The Sargasso Sea and the Pacific Trash Vortex.
Today we're going to sail the ocean's blue through the wind and spray, at least until we become mired in two remote wastelands said to be the bane of mariners, the Sargasso Sea in the middle of the Atlantic and its companion on the other side of the globe, the Pacific Trash Vortex.
Both areas are encircled by swirling ocean currents and are said to collect their debris in the center.
Both are the subject of tall tales.
Both are ripe for skeptical inquiry.
Let's start in the Atlantic.
The Sargasso Sea is actually a named sea, and it's the only one in the world with no shorelines, being completely enclosed within the North Atlantic Ocean.
It's a 2 million square mile oblong oval stretching across the Atlantic, centered on about 30 degrees north latitude, bounded by major clockwise ocean currents.
It's best known in stories for being a dense mat of solid seaweed, a tangled mass that no ship can penetrate.

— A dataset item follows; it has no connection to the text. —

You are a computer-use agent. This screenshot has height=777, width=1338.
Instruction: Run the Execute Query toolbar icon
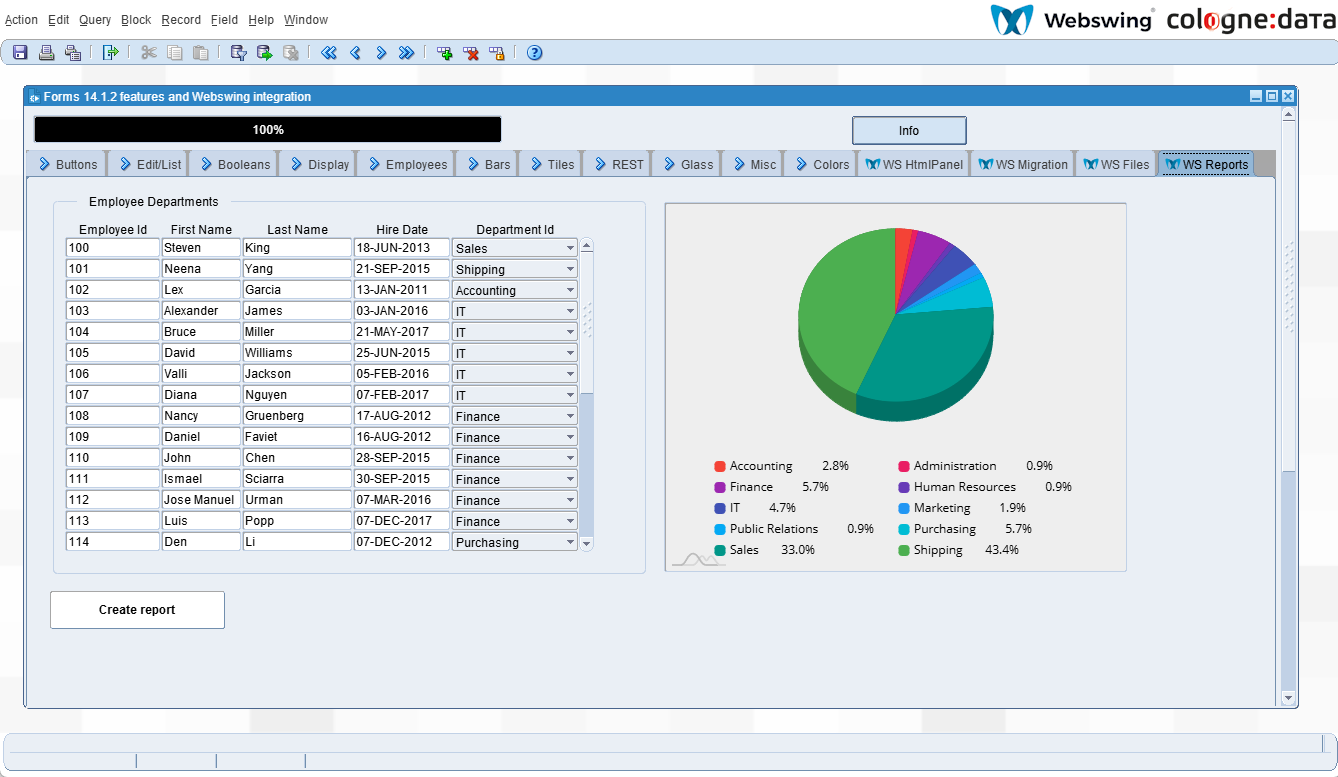(264, 53)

You hear tell of ancient mariners finding abandoned wrecks trapped, or starving crews who tried to walk out.
Most famously, Christopher Columbus wrote about the Sargasso Sea in his log.
Upon encountering the seaweed, he thought he must be near land, but when no land appeared after days of sailing, his crew almost mutinied.
Jules Verne's Nautilus visited the Sargasso in his novel 20,000 Leagues Under the Sea.
Such was the region the Nautilus was now visiting.
A perfect meadow, a close carpet of seaweed, fucus, and tropical berries, so thick and so compact that the stem of a vessel could hardly tear its way through it.
And Captain Nemo, not wishing to entangle his screw in this herbaceous mass, kept some yards beneath the surface of the waves.
The name Sargasso comes from the Spanish word sargaso, which signifies kelp.
This kelp, or berry plant, is the principal formation of this immense bank.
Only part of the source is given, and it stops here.